Extract
- - - - -
Based on Edith Wharton’s celebrated novel, it is set between 1905 and 1907 in New York in the upper echelons of society, and finds Lily Bart, niece to a rich aunt, trying to get into society by marrying a rich husband. She loves Lawrence Selden who loves her in turn, but she won’t marry him because he works, as a lawyer, and is not independently wealthy. She turns down various suitors, and then comes to regret it when she is falsely accused of an affair with a married man and ostracised by society, first becoming a paid companion to a social climbing woman wanting into society herself, then failing as a milliner’s apprentice before finally committing suicide when at the point of starvation.
When one considers the budget put into recreating turn of the century New York in that other Wharton adaptation Scorsese’s The Age of Innocence, the fact that Davies manages to top it off such a fraction of the budget is a real testimony to his, and his location scout’s, skill. Scorsese was of course influenced by the opulence of Visconti’s films about the Italian aristocracy (The Leopard, L’Innocente), whereas Davies is a social filmmaker more interested in the class divide and the intricacies of life in a time and a place. The viewer really does believe we are in New York in the 1900s, and it’s almost incredible to comprehend that it was shot nearly entirely in and around Glasgow. That he managed to assemble such a magnificent trans-continental cast is also testament to his standing among his peers, and his command of that cast is beyond reproach. La Paglia, Kinney and McGovern are merely excellent, Aykroyd is magnificently hypocritical and there are two superb turns as vastly differing vipers in the heaving bosom of society from Laura Linney and Jodhi May. At its heart, however, it’s a tale of the heart, and of hearts kept under lock and key, trapped like the incriminating letters that would save Lily’s reputation but perhaps destroy her beloved’s. Stoltz certainly has never been better than as Selden, instantly making us forgive innumerable poor choices, his cynical smirk and fateful realism sitting perfectly atop his stiff collar. Anderson, meanwhile, is simply extraordinary in every sense of the word as the jeune fille non mariée. As in Bleak House a few years later, she does more acting with her eyes than many actresses can manage with a speech, putting as much inflection and emotion into the quivering hand rattling a cup in a saucer as her dialogue, and, in the fateful, tragic final act, entering and leaving rooms like a malnourished ghost who’s forgotten she has the ability to walk through walls and doesn’t need to open the door. Gorgeously shot, costumed, scripted and directed, and touched off with sublime use of old Wolfie on the soundtrack, this is every bit the masterpiece the likes of Peter Bradshaw and David Thomson proclaimed it. As Geoff Andrew observed, it’s a “triumph which puts most recent screen versions of the classics to shame.”
I liked this film quite a lot. I did not see at as being so “cinematic” as many critics claimed it – indeed, not knowing the context of the production, I initially thought I was watching a Masterpiece Theatre program (I have not seen many installments of MP but your own rave reviews of some of their episodes has led me to expect higher production values than I might have in the past) – but I didn’t mind. Anderson was completely captivating. I watched the film for my 21st Century series and the review, already written (I’m following your suit, which makes for remarkable peace of mind) will be up in August.
- - - - -
Source data
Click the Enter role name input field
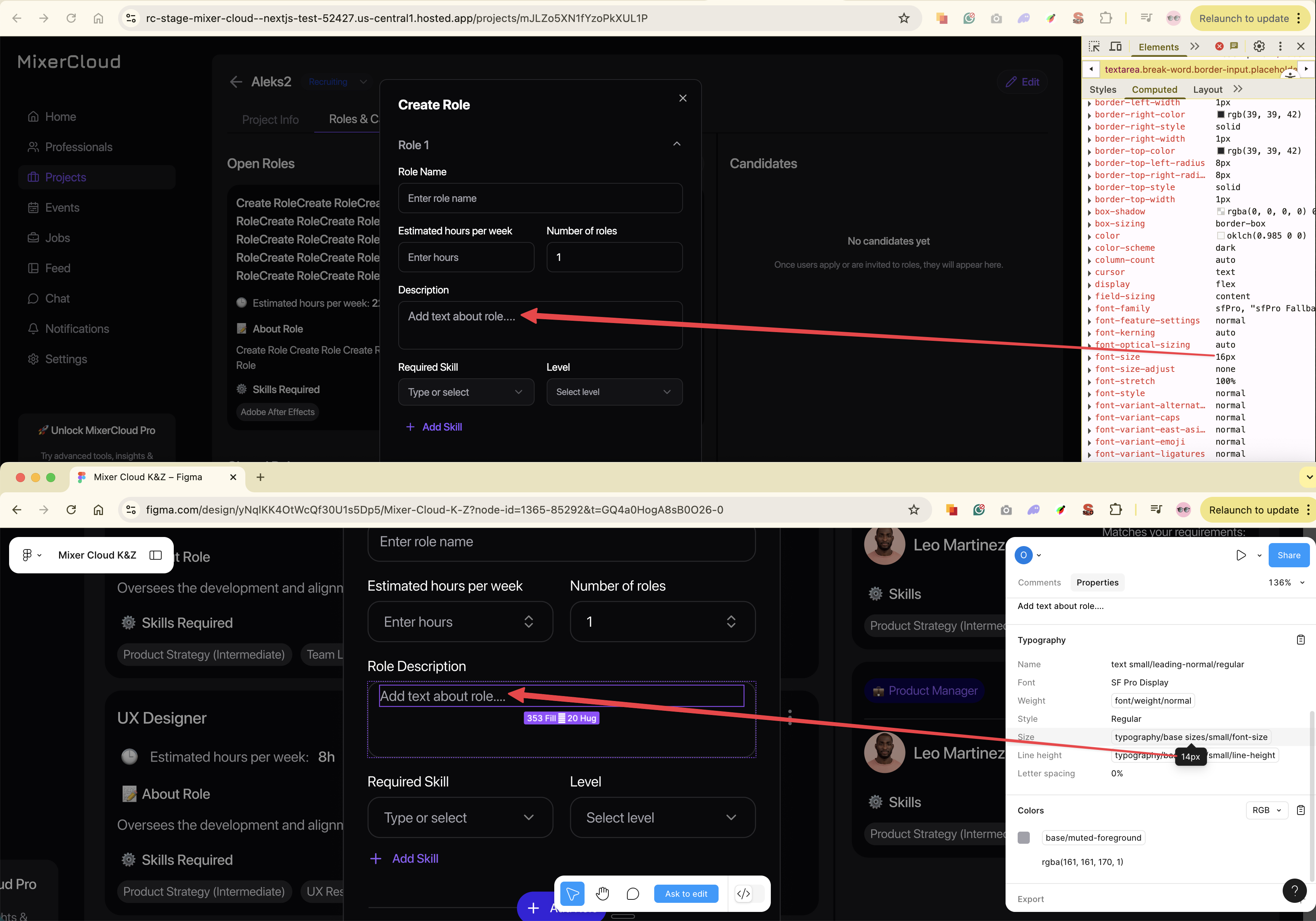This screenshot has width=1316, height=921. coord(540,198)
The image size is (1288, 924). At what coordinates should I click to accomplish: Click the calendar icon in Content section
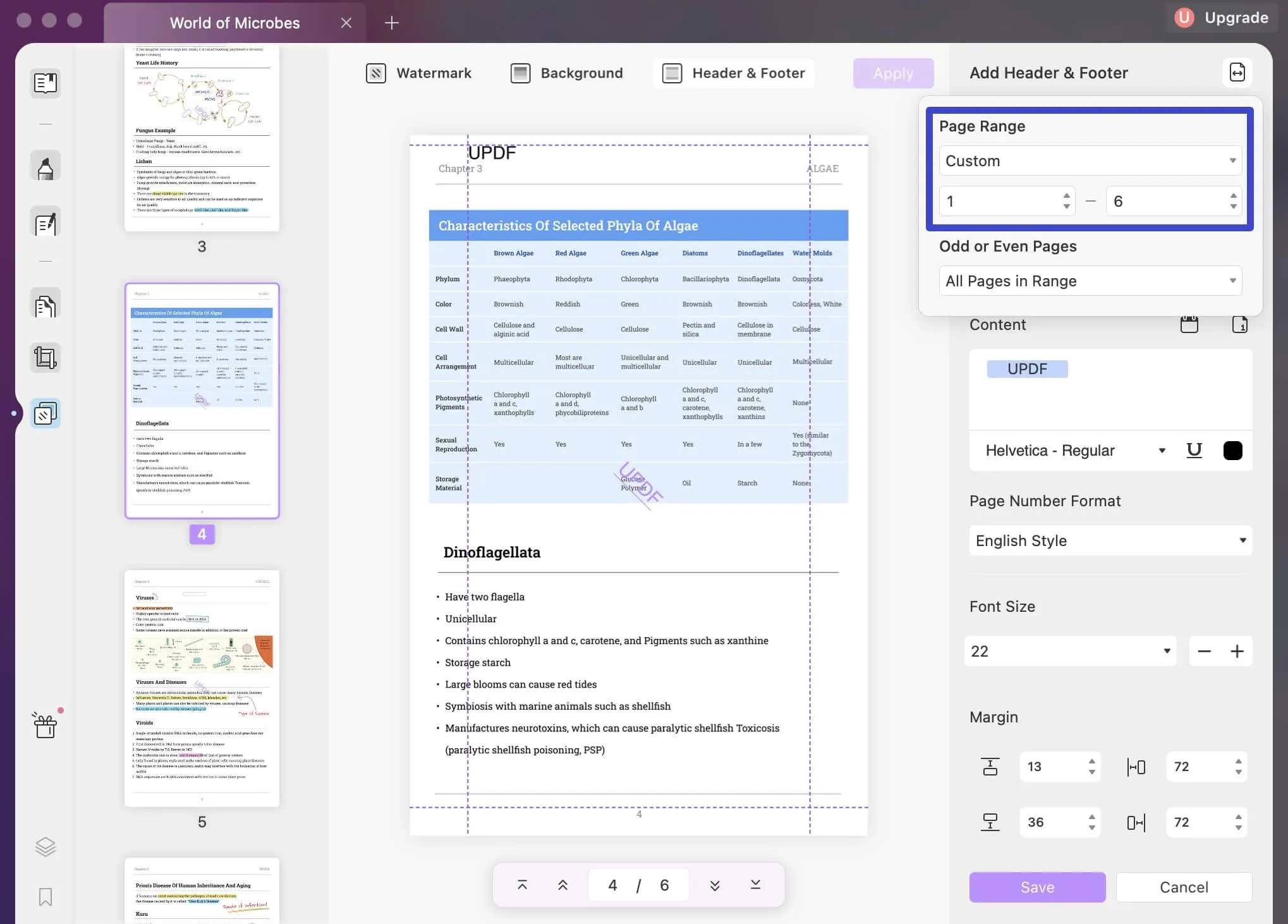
- - - - -
List of tasks
**1)** According to the passage on the Wharton film, where was the movie shot almost entirely?
**2)** Print the part of the passage on the Wharton film that opens with the words containing "I liked this" and closes with "up in August.".
Rely only on the passage on the Wharton film, not on the lines.

Answers in order
**1)** In and around Glasgow.

**2)**
I liked this film quite a lot. I did not see at as being so “cinematic” as many critics claimed it – indeed, not knowing the context of the production, I initially thought I was watching a Masterpiece Theatre program (I have not seen many installments of MP but your own rave reviews of some of their episodes has led me to expect higher production values than I might have in the past) – but I didn’t mind. Anderson was completely captivating. I watched the film for my 21st Century series and the review, already written (I’m following your suit, which makes for remarkable peace of mind) will be up in August.